Make Data Accessible to All
Ensuring the right data is accessible to the right people in the right applications is critical. If an algorithm processes only a fraction of the relevant data, it will produce erroneous or biased results. Consequently, the reports and analyses that rely on those results, as well as the decisions made on them, will be just as flawed. A healthy data architecture does not impose artificial caps on data consumption. Rather, it needs to ensure that all available and relevant data is fed into decision-making computations while at the same time providing all users with visibility on that data.
Ensure human-led governance
AI models need to be continually monitored, measured, and recalibrated. Left alone, these models can unintentionally shift based on outside factors — these shifts can lead to unintended and undesired results called drift. Ethical AI, a component of Explainable AI, ensures that machines operate under a system or moral principles defined by developers. If models drift far enough, they can lose their ability to act as intended. While monitoring drift can be done by machines, any issues that arise need to be escalated to a human who can make a judgement call whether to intervene. Subsequent training should also be handled by humans, ensuring that the algorithm is recalibrated to return optimal results. It’s clear that humans — with the right subject matter expertise — are the best judges of model drift. Only they, not machines, have the high-level experience, cognitive ability, and understanding of critical nuances to make these judgement decisions.
In machine learning, AI creates and trains an algorithm without human intervention. Machines don’t have ethics or morals, and can’t make judgement calls. All they know is what’s been taught to them, and, like a game of telephone, these lessons tend to be distorted the further they get from a human. Having humans train algorithms is a win-win.

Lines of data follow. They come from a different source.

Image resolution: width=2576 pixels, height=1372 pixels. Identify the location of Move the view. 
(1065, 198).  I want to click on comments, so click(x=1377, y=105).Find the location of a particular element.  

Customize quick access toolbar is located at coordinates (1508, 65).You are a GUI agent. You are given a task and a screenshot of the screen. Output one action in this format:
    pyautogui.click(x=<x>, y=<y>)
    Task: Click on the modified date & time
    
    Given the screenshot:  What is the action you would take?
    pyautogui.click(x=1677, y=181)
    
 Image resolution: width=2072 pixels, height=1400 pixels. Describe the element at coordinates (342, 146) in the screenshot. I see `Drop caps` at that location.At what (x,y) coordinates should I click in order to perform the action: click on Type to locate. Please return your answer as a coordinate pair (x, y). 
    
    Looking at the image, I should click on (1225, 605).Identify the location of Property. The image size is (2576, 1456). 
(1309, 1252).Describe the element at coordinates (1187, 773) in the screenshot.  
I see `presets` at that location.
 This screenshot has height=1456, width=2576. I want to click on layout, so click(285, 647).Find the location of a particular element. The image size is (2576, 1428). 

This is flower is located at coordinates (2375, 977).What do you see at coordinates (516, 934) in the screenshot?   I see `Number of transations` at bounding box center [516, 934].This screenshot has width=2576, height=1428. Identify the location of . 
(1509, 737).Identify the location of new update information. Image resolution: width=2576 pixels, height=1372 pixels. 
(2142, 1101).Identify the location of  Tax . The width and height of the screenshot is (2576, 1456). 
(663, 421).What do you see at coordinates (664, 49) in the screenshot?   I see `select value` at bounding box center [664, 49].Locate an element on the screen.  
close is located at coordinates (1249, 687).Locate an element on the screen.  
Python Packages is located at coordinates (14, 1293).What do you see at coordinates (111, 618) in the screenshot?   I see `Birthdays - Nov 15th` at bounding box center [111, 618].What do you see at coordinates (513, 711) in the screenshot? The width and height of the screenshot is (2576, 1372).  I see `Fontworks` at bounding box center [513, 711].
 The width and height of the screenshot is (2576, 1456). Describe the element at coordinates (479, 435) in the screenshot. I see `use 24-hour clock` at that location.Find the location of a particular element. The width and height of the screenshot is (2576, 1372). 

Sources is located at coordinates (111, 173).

Humans can identify and teach edge cases for machines while machines offload much of the manual, tedious tasks.
Prioritize Security and Compliance
An algorithm may not care whether a given dataset or record contains personally identifiable information (PII), but a data breach could be a catastrophe for a business and an ordeal for its customers. Every company needs to have clearly articulated, reliably documented, regularly updated, and consistently enforced policies and protocols for securing sensitive data and ensuring regulatory compliance. And it is humans – not machines – that need to audit these policies on a regular schedule.
Keeping machines honest requires a human touch
AI has the power to completely change the way we work, but we still need humans to instill common sense and supervision that only people can provide. AI can be extremely helpful in taking the work out of working with data — but without proper human supervision of the results or how they are accessed and by whom, it can lead to unprecedented privacy and security breaches. Data quality, governance, completeness, and accessibility are already critical for today’s data-driven business decisions. Bringing a human touch to automation requires an ongoing commitment to data quality, completeness, accessibility, algorithm development, training, and data governance.
As AI becomes more present in our day-to-day lives, these human-led aspects will become more important than ever to compensate for the limitations of machines.